Bug 5380

Summary:	SUBJECT_FUZZY_MEDS triggers on un-obfuscated meds and meds in a word
Product:	Spamassassin	Reporter:	Michael Bietenholz <mfb6>
Component:	Rules	Assignee:	SpamAssassin Developer Mailing List <dev>
Status:	RESOLVED FIXED
Severity:	normal
Priority:	P2
Version:	3.1.8
Target Milestone:	3.3.0
Hardware:	PC
OS:	Linux
Whiteboard:

Description Michael Bietenholz 2007-03-14 11:53:24 UTC

I hope this isn't already been posted, I did search bugs for "meds" & "fuzzy"
and didn't find, but I'm a newbie, so forgive me if I missed something.

The rule  SUBJECT_FUZZY_MEDS is a little too general: it hits plain,
unobfuscated "meds" and also any occurences of "meds" and perhaps other
combinations (not sure how the replace stuff works) in a word in the subject
line, eg. lameds, medscheat, premeds

I suggest replacing it with  

 Subject =~ /\b(?!meds)<M><E><D><S>\b/i

which will only trigger on obfuscated meds as a separate word, or possibly
loosing the (?!meds), since the not-really-a-word meds is not too likely to show
up in a Subject except in spam

        cheers, without spamassassin I'd have given up email
        (well at least some accounts ;-)

              michael b

Comment 1 Justin Mason 2009-07-23 07:13:14 UTC

will try to fix for 3.3.0

Comment 2 Michael Scheidell 2009-08-12 10:17:45 UTC

looks like it will fp on anything with meds in the subject line, inside a word, etc

the following (small snipet) is enough to trigger this:
(save to a file, yes, just these lines is enough)

------------begin---
Subject: Someone: Review Meds
MIME-Version: 1.0
Content-Type: multipart/alternative; boundary="0-1130195460-1249928373=:51768"


--0-1130195460-1249928373=:51768
Content-Type: text/plain; charset=iso-8859-1
Content-Transfer-Encoding: quoted-printable
-<<<EOF

Comment 3 Matus UHLAR - fantomas 2009-08-13 00:32:05 UTC

the rule matches also on czech/slovak words "medzi" (inter), "obmedzit" (to limit).
Yes I'd be glad if we'd have way to cut FPs down.

Comment 4 Justin Mason 2009-08-13 04:33:27 UTC

btw if we can get some samples of what it's _supposed_ to hit, that would help too.  (this is a new approach to rule regression testing I'm working on.)

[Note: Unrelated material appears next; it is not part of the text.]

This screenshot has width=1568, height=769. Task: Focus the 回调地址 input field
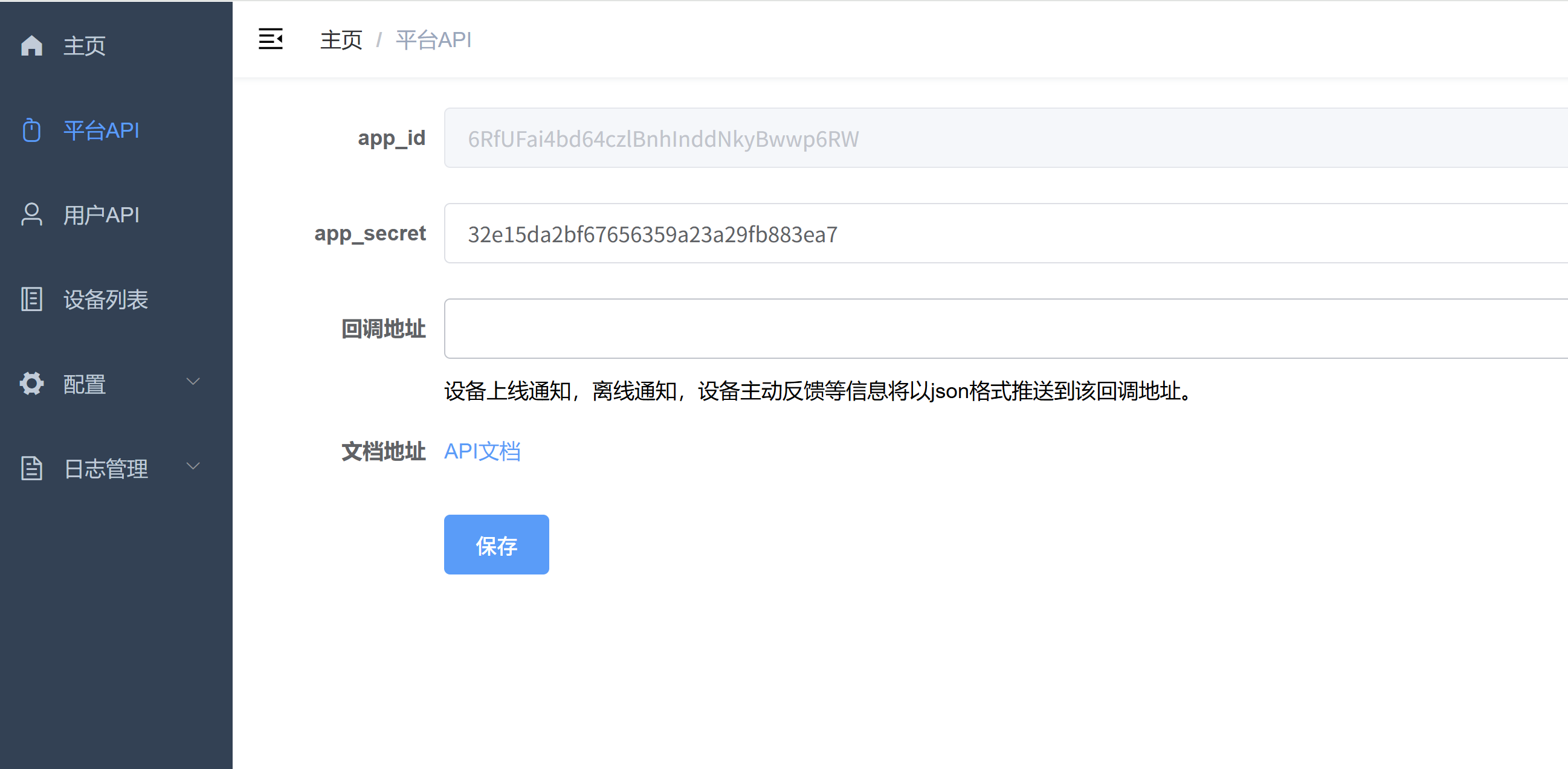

Comment 5 Karsten Bräckelmann 2009-08-18 17:10:49 UTC

The problem is, that the rule as-is will hit on any sub-string "meds". No word boundaries, no exclusion of the NON-obfuscated meds.

25_replace.cf:  header SUBJECT_FUZZY_MEDS  Subject =~ /<M><E><D><S>/i

Given comment 3, the proposed limiting in comment 0 seems entire sensible. No plain non-obfuscated "meds". No half-assed obfuscated one within a longer word.

Maybe using (\b|_) rather than \b, to catch that pathetic this-is-a-word-char non-real-word char that underscore is.

Comment 6 John Hardin 2009-08-18 17:25:03 UTC

(In reply to comment #5)

> Given comment 3, the proposed limiting in comment 0 seems entire sensible. No
> plain non-obfuscated "meds". No half-assed obfuscated one within a longer word.
> 
> Maybe using (\b|_) rather than \b, to catch that pathetic this-is-a-word-char
> non-real-word char that underscore is.

+1 to both.

Performance question: which is more efficient?

(?:\b|_)x(?:\b|_)

\b_*x_*\b

Comment 7 Justin Mason 2009-08-19 05:23:39 UTC

btw, check the rescoring bug; most of the FUZZY ruleset got zeroed scores.

Comment 8 Karsten Bräckelmann 2009-08-20 06:46:51 UTC

(In reply to comment #6)
> Performance question: which is more efficient?

They are not equivalent.

  "a_x" =~ /(?:\b|_)x(?:\b|_)/  &&  "a_x" !~ /\b_*x_*\b/

Comment 9 Justin Mason 2009-08-31 16:06:50 UTC

if we want to change this for 3.3.0, it needs to be in SVN by this Thursday; see bug 6155.

Comment 10 John Hardin 2009-08-31 16:42:58 UTC

svn commit -m 'bug 5380: fix SUBJECT_FUZZY_MEDS FP on unobfuscated "meds"'
Sending        rules/25_replace.cf
Transmitting file data .
Committed revision 809780.